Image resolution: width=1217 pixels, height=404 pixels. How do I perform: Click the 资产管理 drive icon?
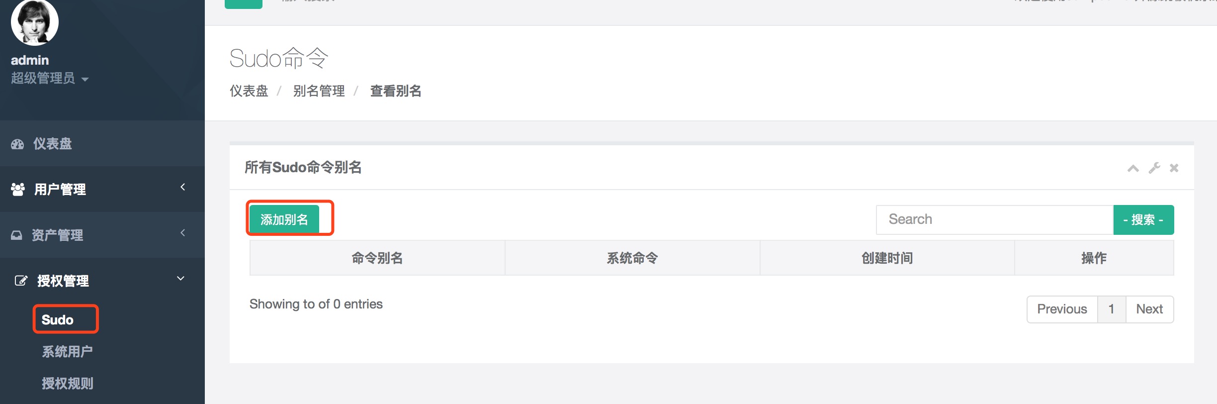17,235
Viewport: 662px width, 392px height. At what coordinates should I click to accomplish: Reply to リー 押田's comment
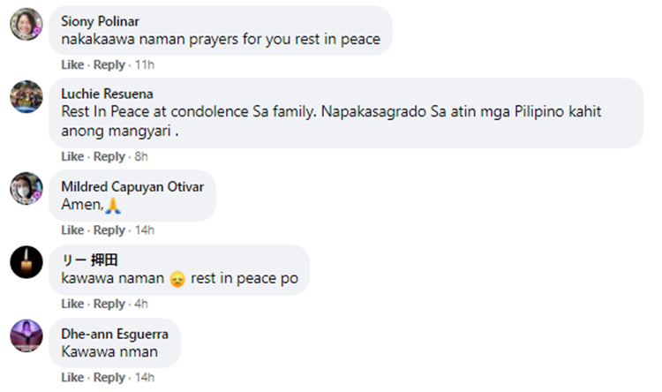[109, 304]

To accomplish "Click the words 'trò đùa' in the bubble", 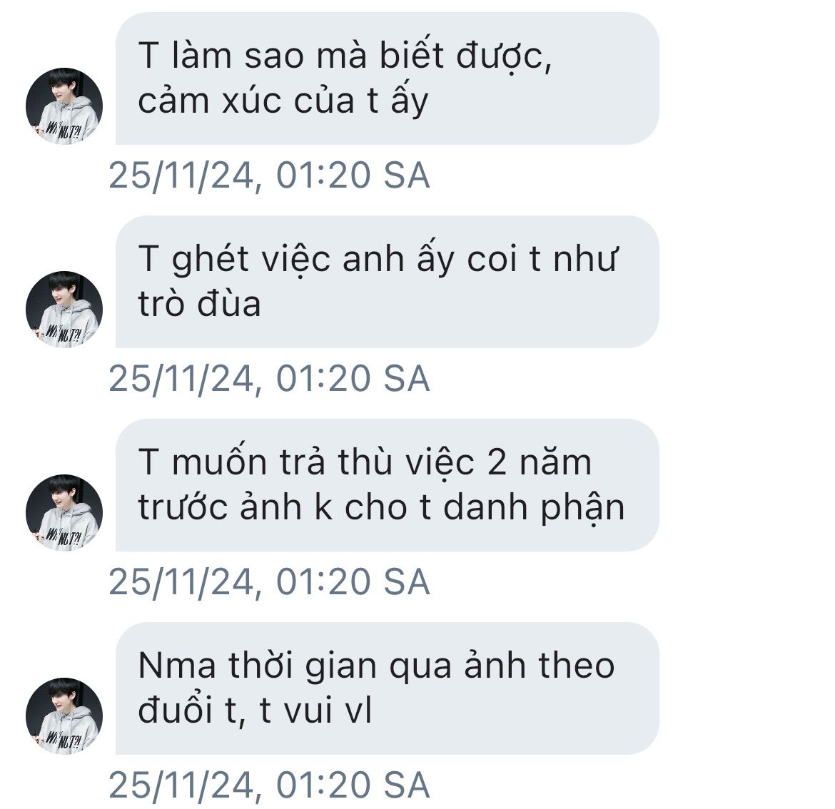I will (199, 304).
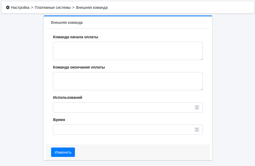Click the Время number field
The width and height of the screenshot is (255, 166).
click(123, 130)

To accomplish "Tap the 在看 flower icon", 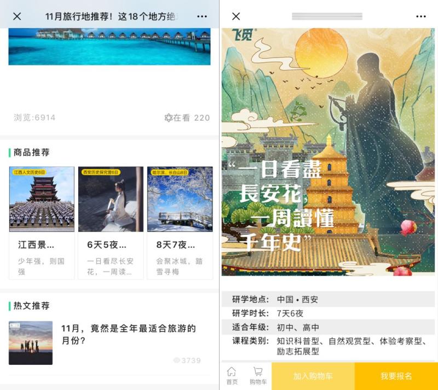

┄┄┄┄┄┄┄┄┄┄

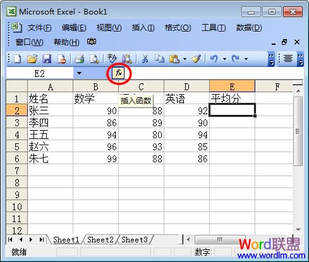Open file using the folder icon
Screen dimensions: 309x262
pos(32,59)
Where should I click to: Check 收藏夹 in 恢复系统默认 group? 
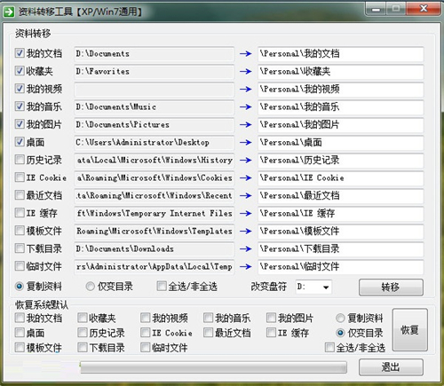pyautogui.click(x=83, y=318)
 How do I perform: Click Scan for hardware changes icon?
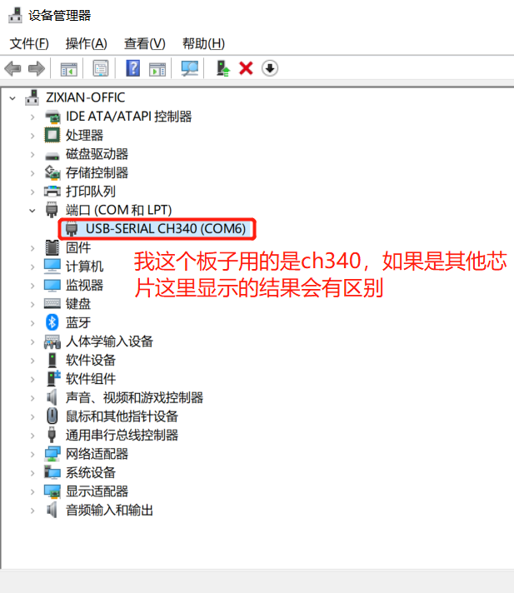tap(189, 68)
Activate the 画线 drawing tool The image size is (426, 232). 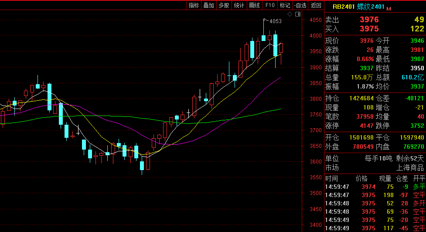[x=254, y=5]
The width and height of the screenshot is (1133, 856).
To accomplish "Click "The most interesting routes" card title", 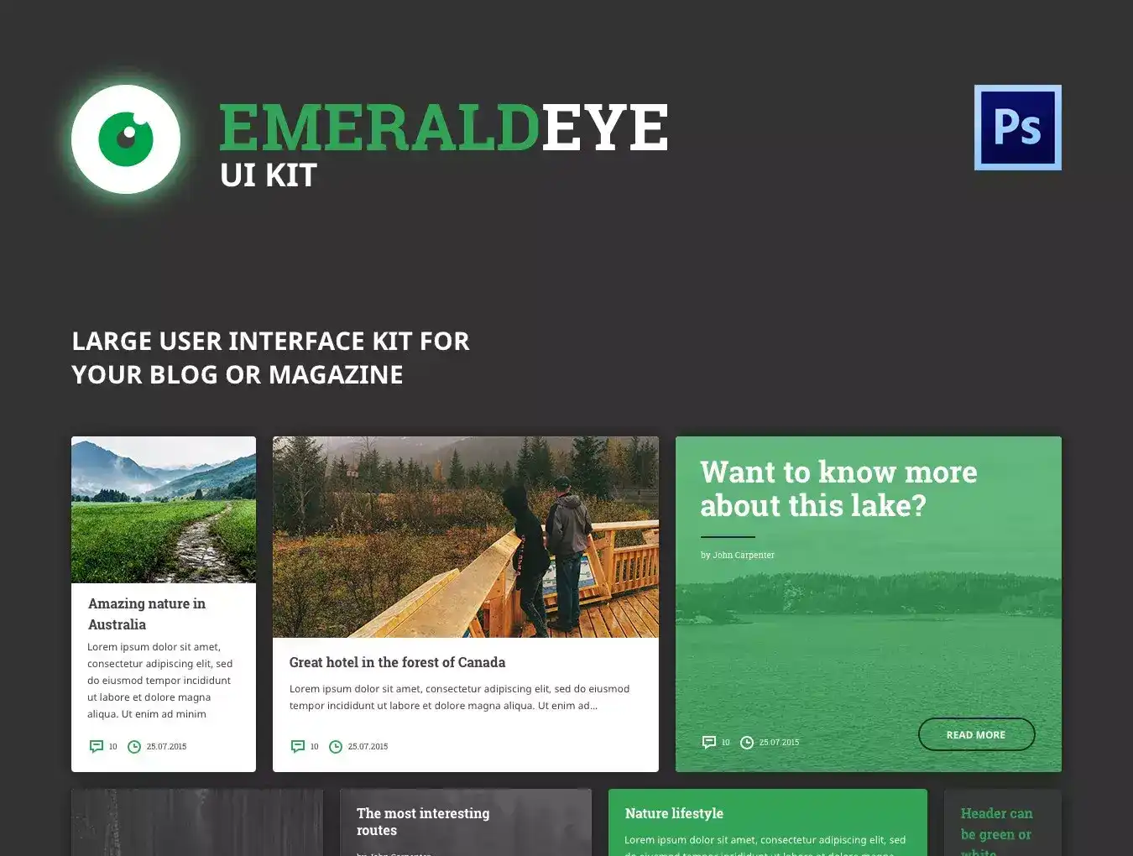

┄┄┄┄┄┄┄┄┄┄

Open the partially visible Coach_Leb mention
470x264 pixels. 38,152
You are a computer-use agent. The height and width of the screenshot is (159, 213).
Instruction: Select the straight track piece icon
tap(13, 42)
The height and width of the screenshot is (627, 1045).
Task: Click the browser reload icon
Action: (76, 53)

┄┄┄┄┄┄┄┄┄┄

* Exercise goal *
Once you find the line with "Open the partially visible Coach_Leb mention" in the entries above, output it and each line after it up to and including the line with "You are a computer-use", and nothing else.

* Answer for this exercise *
Open the partially visible Coach_Leb mention
470x264 pixels. 38,152
You are a computer-use agent. The height and width of the screenshot is (159, 213).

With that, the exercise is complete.